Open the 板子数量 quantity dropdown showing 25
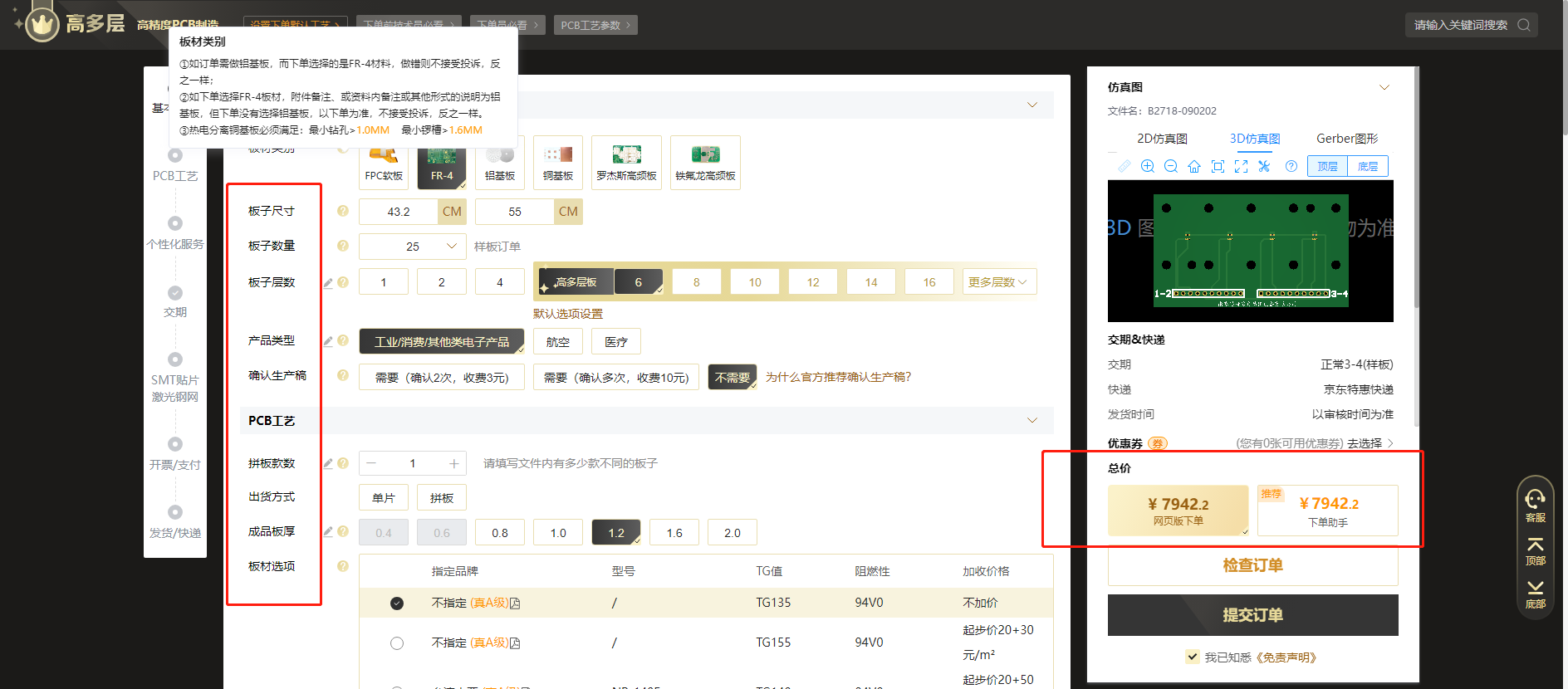The image size is (1568, 689). pos(412,247)
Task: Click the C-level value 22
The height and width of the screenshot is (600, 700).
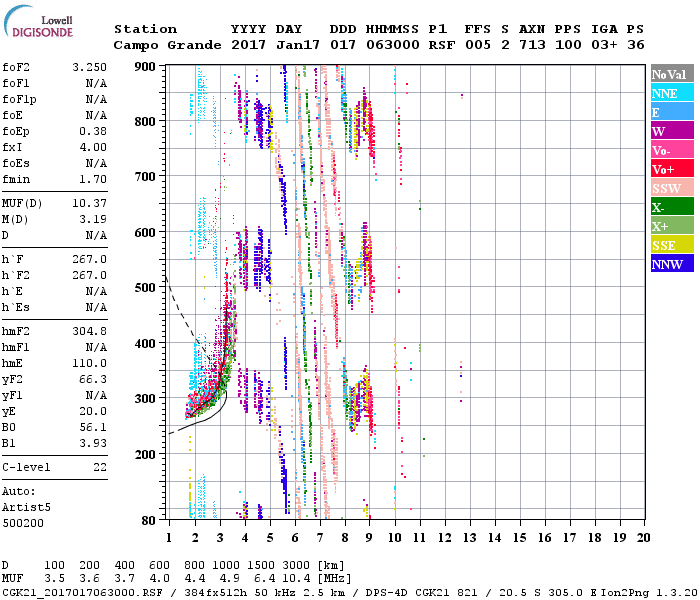Action: click(98, 467)
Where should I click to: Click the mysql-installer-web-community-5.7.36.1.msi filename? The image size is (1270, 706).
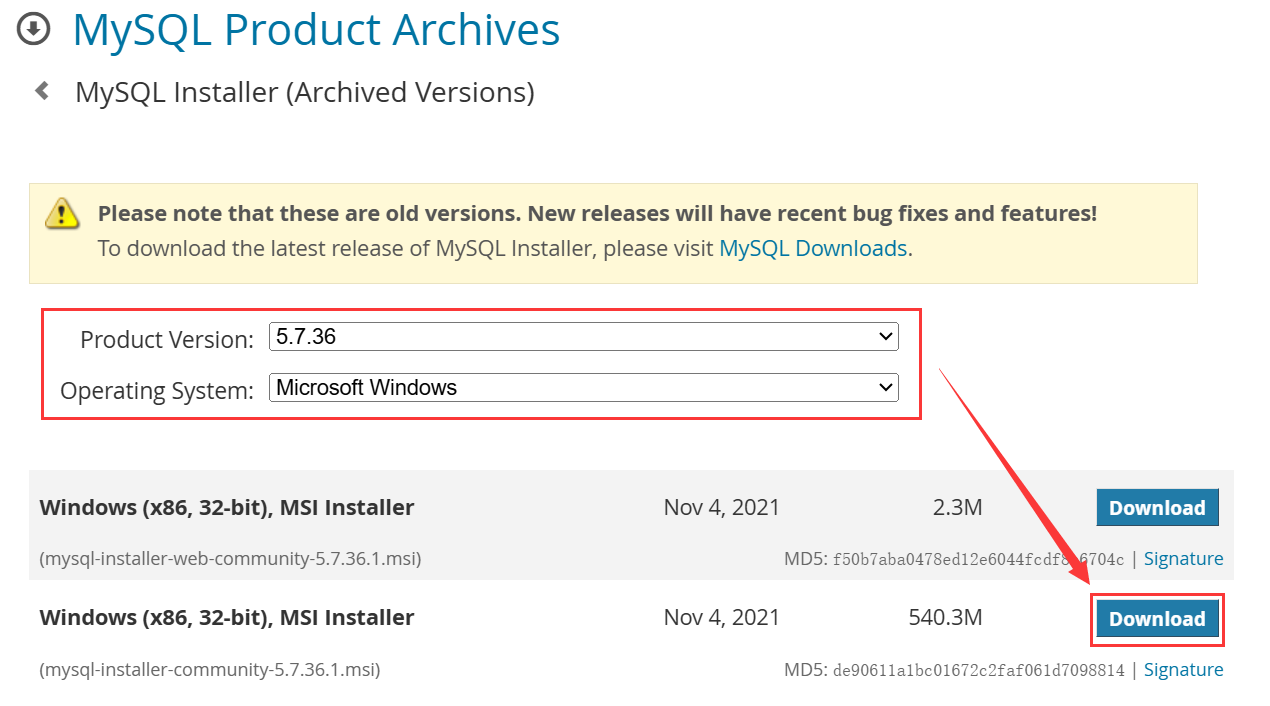click(230, 559)
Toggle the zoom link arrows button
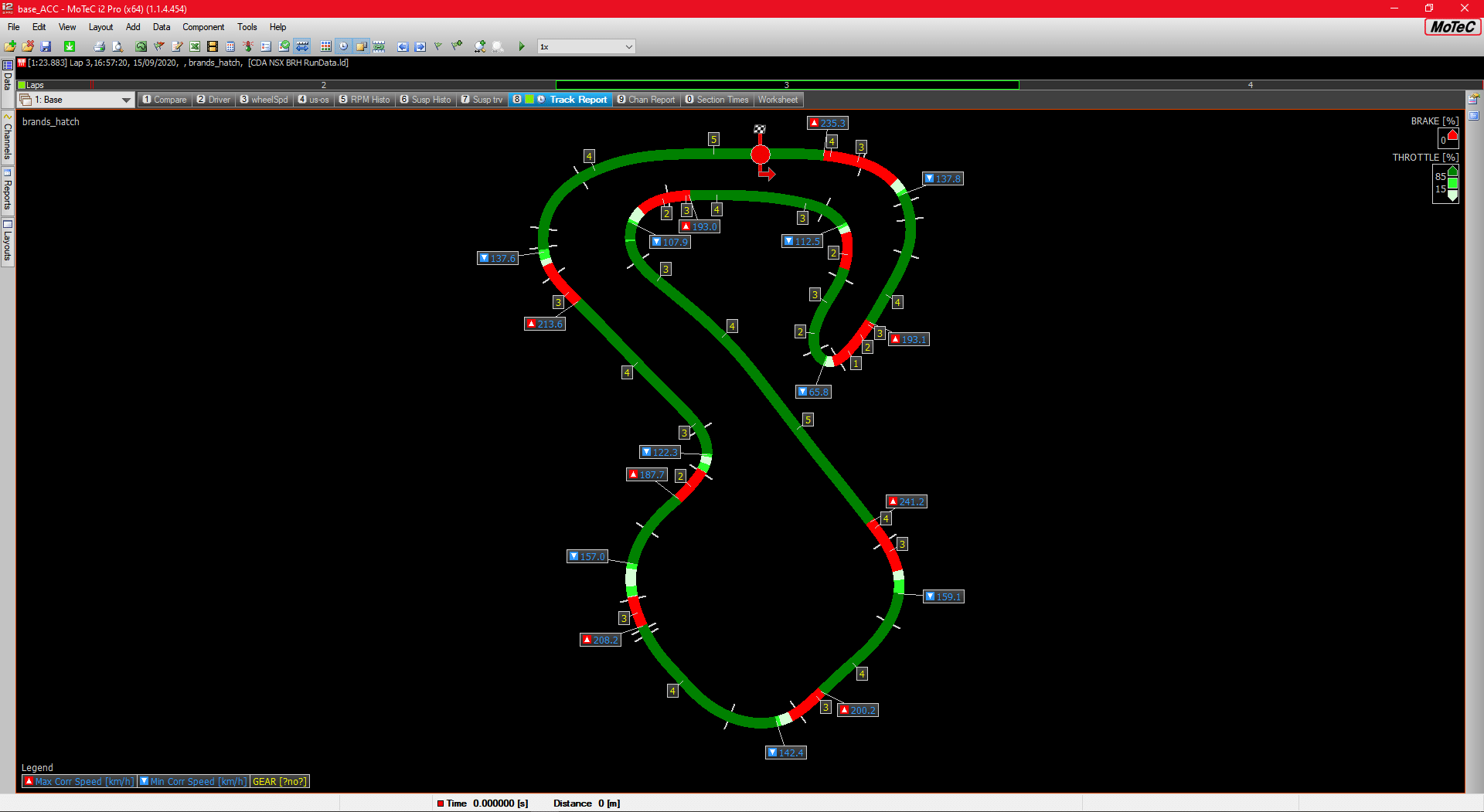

→ **Assignment**
Return every entry from the listing above exactly as it stands, leaving out any picture.

→ **Answer to the problem**
Open the 板子数量 quantity dropdown showing 25
The image size is (1568, 689). pos(412,247)
Task: Click the C-level value 22
The height and width of the screenshot is (600, 700).
Action: click(98, 467)
Where should I click to: Click the mysql-installer-web-community-5.7.36.1.msi filename? The image size is (1270, 706).
click(230, 559)
Toggle the zoom link arrows button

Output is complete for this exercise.